[Exercise instructions] Only the lines below from the one with "This screenshot has height=580, width=963." through the one with "Screen dimensions: 1568x690" are to be written out, exactly and without any images.

[Extracted information]
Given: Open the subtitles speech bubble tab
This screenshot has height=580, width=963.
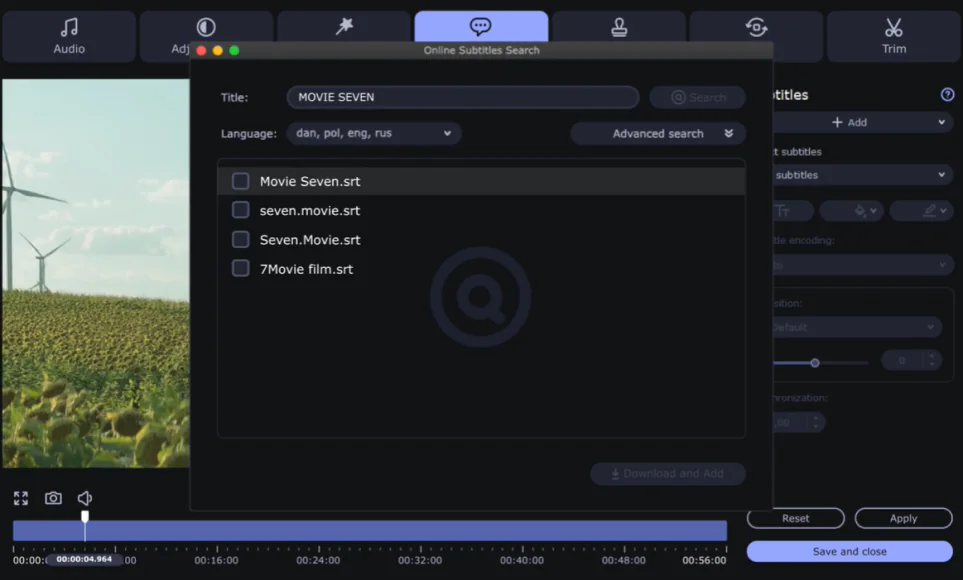Looking at the screenshot, I should point(481,28).
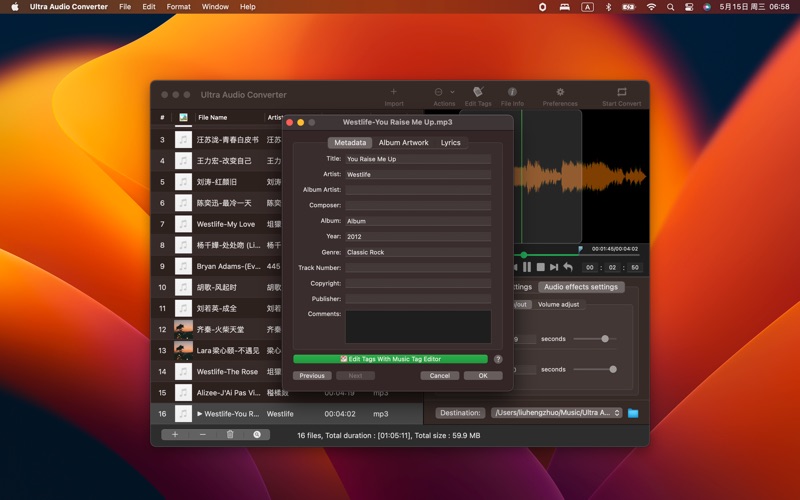The height and width of the screenshot is (500, 800).
Task: Click the blue destination folder icon
Action: [633, 413]
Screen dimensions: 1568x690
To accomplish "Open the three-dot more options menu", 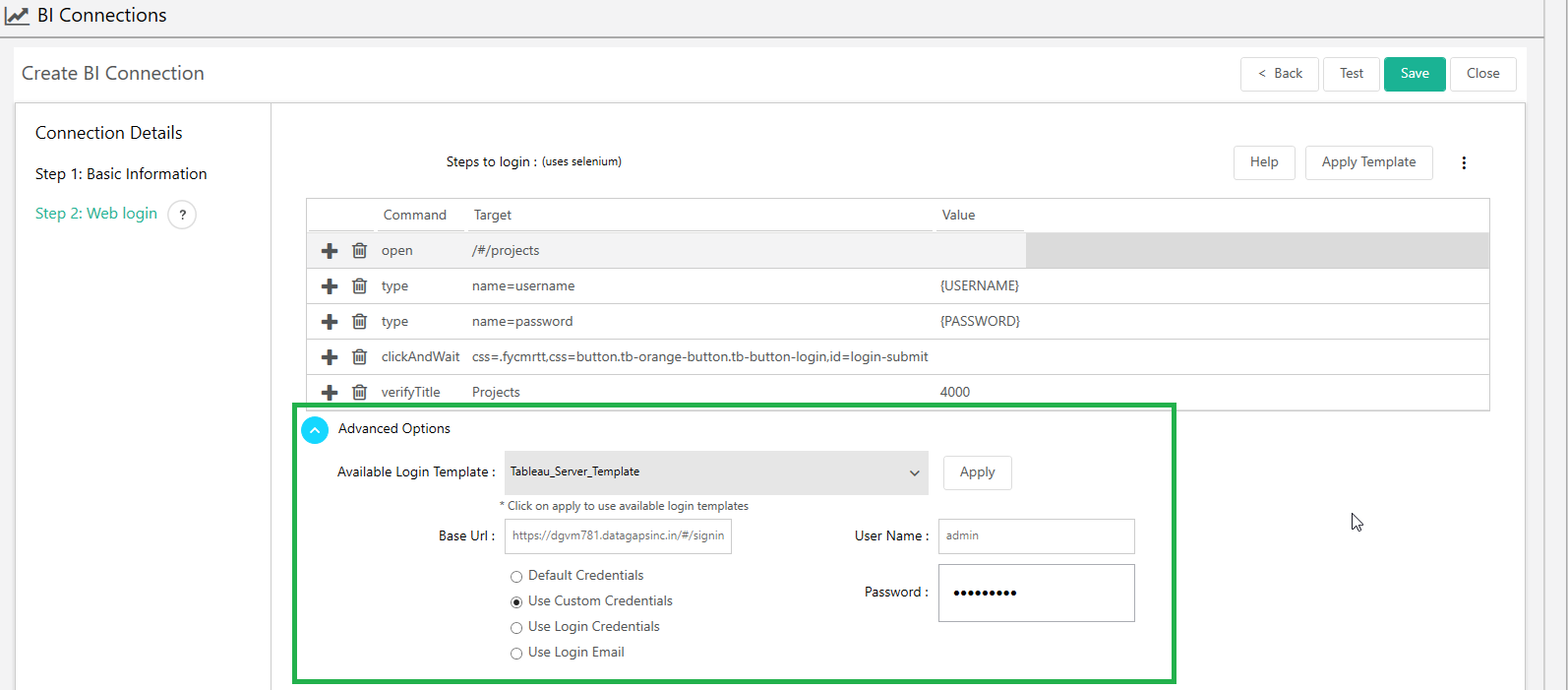I will 1464,163.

[Response]
This screenshot has height=580, width=963.
Looking at the screenshot, I should point(481,28).
The height and width of the screenshot is (500, 800).
Task: Click the blue destination folder icon
Action: [633, 413]
Screen dimensions: 1568x690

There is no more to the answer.